Exercise task:
Copy the rows below word for word, starting with the line that contains "measures (916, 215)" and continuing through the line that contains "only (780, 142)".

--- Begin ---

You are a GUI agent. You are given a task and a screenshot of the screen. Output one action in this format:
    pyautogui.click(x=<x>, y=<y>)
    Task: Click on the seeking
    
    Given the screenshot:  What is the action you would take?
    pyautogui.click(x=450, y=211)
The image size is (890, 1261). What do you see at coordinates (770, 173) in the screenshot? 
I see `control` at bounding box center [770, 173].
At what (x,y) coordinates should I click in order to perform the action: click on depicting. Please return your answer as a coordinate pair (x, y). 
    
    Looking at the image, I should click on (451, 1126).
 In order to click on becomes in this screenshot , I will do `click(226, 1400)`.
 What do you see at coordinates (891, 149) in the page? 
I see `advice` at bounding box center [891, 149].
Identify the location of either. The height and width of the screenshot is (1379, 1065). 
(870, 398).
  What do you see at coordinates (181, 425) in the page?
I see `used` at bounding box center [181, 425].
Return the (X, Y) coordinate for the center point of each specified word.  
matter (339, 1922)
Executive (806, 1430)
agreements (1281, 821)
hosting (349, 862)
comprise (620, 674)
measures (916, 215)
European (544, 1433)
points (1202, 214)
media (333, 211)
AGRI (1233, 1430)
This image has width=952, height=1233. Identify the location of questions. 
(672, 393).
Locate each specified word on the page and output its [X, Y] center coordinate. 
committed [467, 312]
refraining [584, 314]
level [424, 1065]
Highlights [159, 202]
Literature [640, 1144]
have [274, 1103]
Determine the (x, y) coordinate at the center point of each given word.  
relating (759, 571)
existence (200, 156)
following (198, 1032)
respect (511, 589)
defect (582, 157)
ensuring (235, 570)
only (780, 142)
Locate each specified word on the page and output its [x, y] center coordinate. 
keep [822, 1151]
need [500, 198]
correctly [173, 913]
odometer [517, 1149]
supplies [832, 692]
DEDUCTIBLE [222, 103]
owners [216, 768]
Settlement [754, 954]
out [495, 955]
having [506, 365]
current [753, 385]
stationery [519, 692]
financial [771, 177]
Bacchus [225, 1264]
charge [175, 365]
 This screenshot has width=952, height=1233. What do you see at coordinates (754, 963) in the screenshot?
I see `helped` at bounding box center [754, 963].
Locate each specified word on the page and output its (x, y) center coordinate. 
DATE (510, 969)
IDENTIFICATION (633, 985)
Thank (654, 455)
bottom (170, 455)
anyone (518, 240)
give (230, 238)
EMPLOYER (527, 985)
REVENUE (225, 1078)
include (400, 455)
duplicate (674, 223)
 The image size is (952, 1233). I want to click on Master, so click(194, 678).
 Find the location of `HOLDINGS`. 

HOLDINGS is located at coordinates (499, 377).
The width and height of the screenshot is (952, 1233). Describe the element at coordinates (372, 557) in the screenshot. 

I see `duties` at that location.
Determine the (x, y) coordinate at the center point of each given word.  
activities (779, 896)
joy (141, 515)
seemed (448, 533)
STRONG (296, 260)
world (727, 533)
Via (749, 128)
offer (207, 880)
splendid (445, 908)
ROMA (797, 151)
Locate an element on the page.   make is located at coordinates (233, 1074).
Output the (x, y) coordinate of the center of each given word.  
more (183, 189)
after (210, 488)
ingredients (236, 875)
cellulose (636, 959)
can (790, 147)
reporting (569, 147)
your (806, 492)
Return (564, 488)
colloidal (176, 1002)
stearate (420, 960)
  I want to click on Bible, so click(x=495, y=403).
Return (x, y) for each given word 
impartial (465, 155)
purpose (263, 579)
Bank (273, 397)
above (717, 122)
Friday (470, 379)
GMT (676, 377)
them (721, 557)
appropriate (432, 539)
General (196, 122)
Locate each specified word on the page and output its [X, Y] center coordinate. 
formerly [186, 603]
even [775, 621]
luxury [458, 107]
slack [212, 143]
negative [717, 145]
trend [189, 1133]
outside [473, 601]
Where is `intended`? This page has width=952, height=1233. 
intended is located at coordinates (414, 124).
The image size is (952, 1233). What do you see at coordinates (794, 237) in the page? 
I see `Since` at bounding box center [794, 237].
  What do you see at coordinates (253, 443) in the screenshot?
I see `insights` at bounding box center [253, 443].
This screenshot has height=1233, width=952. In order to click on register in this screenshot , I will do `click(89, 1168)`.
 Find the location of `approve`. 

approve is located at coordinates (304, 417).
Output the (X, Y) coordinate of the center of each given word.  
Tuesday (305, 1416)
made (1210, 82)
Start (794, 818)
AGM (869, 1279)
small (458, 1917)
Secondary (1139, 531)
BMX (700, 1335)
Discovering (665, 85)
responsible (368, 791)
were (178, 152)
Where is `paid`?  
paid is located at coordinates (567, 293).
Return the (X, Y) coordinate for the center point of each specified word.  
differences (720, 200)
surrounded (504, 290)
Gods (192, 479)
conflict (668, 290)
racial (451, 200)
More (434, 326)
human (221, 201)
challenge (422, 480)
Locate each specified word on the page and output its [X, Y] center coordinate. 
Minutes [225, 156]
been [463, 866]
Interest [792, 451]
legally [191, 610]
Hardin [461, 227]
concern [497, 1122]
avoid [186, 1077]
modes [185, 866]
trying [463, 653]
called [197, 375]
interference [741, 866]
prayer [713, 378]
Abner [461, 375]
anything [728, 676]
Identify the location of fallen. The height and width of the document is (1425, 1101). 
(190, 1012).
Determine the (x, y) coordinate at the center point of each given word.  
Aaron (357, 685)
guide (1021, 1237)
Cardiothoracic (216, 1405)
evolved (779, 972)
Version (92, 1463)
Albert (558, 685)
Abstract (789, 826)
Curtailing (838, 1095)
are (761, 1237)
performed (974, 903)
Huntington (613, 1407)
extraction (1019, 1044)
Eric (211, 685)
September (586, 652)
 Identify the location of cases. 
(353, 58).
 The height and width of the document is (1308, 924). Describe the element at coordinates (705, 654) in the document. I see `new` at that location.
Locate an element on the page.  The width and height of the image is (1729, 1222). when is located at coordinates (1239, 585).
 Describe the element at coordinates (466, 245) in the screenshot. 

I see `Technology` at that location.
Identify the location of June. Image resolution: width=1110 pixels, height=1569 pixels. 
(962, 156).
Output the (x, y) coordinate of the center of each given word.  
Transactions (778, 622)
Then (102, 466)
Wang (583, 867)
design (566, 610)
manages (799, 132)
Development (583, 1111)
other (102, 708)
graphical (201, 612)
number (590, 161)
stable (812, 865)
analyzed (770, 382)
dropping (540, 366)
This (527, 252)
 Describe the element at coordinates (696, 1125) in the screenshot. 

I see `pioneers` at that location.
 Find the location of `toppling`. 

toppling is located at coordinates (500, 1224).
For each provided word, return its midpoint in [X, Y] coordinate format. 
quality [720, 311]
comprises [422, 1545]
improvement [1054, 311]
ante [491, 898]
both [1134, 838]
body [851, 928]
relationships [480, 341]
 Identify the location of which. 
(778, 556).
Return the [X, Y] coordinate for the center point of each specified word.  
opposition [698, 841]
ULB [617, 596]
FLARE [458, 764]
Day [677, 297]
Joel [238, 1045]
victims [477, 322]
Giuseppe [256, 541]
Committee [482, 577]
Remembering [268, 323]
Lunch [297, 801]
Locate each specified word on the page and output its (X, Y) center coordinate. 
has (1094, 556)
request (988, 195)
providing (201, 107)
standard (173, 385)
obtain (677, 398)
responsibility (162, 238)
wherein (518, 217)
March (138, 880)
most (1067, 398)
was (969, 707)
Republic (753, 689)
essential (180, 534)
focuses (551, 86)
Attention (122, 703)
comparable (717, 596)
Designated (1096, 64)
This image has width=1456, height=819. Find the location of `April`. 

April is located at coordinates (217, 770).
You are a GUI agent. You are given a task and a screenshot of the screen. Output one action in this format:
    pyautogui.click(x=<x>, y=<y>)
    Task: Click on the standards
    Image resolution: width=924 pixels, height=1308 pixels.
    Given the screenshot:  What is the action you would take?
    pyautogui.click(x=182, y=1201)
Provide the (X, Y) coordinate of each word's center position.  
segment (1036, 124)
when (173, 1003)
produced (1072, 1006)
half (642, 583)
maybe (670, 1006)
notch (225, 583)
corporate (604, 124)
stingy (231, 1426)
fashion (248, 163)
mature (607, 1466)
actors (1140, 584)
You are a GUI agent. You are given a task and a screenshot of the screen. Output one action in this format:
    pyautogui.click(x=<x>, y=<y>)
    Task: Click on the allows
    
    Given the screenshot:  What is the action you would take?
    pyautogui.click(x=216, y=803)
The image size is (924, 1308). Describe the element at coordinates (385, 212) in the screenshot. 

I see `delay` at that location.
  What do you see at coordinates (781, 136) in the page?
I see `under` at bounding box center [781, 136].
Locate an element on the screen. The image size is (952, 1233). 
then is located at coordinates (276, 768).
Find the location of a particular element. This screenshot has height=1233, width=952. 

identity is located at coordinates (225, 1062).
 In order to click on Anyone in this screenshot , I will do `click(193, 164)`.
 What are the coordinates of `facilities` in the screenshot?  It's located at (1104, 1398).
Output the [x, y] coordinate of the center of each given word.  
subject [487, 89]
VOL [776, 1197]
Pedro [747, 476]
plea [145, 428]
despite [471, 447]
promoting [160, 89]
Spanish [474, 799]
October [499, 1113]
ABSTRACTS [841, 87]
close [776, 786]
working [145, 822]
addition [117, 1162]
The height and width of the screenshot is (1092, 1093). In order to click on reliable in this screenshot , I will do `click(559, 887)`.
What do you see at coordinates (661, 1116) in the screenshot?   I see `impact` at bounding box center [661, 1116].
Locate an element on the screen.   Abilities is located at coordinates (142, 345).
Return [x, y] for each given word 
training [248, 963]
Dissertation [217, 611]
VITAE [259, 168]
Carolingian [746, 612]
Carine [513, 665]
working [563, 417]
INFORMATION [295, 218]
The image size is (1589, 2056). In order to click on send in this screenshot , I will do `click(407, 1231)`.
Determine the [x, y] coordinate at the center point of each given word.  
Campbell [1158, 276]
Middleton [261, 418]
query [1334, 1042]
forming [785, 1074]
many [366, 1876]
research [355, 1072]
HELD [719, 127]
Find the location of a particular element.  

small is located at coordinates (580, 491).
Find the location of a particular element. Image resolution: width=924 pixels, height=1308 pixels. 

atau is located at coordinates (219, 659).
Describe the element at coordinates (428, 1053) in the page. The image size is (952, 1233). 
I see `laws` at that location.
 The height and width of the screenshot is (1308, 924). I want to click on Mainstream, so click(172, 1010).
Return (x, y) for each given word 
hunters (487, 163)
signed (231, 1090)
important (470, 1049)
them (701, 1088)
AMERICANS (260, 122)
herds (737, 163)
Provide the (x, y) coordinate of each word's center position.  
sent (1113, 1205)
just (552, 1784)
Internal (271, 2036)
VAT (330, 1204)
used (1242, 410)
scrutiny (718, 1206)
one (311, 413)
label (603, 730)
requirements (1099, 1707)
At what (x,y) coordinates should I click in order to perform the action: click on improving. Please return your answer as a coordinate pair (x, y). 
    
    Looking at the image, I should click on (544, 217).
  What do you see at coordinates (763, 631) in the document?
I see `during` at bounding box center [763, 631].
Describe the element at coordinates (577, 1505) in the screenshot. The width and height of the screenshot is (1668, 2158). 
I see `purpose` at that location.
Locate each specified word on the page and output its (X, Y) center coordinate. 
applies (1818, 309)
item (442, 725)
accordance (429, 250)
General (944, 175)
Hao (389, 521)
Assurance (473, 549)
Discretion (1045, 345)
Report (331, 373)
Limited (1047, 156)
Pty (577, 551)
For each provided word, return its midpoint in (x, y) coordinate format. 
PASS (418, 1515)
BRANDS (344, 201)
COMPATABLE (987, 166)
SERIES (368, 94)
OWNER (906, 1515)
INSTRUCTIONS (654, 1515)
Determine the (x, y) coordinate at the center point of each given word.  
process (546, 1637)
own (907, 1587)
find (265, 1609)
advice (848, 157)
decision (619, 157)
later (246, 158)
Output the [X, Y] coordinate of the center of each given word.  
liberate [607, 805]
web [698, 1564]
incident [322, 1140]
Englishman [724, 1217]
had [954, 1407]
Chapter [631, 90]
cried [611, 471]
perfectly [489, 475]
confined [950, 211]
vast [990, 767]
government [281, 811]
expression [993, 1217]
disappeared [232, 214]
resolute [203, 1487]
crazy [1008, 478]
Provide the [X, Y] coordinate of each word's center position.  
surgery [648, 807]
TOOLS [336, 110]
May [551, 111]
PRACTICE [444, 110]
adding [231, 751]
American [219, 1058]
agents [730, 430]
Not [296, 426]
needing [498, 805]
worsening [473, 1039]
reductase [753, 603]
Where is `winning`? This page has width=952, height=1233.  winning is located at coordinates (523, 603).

--- End ---

Output of the exercise:
measures (916, 215)
European (544, 1433)
points (1202, 214)
media (333, 211)
AGRI (1233, 1430)
This image has width=952, height=1233. Identify the location of questions. 
(672, 393).
Locate each specified word on the page and output its [X, Y] center coordinate. 
committed [467, 312]
refraining [584, 314]
level [424, 1065]
Highlights [159, 202]
Literature [640, 1144]
have [274, 1103]
Determine the (x, y) coordinate at the center point of each given word.  
relating (759, 571)
existence (200, 156)
following (198, 1032)
respect (511, 589)
defect (582, 157)
ensuring (235, 570)
only (780, 142)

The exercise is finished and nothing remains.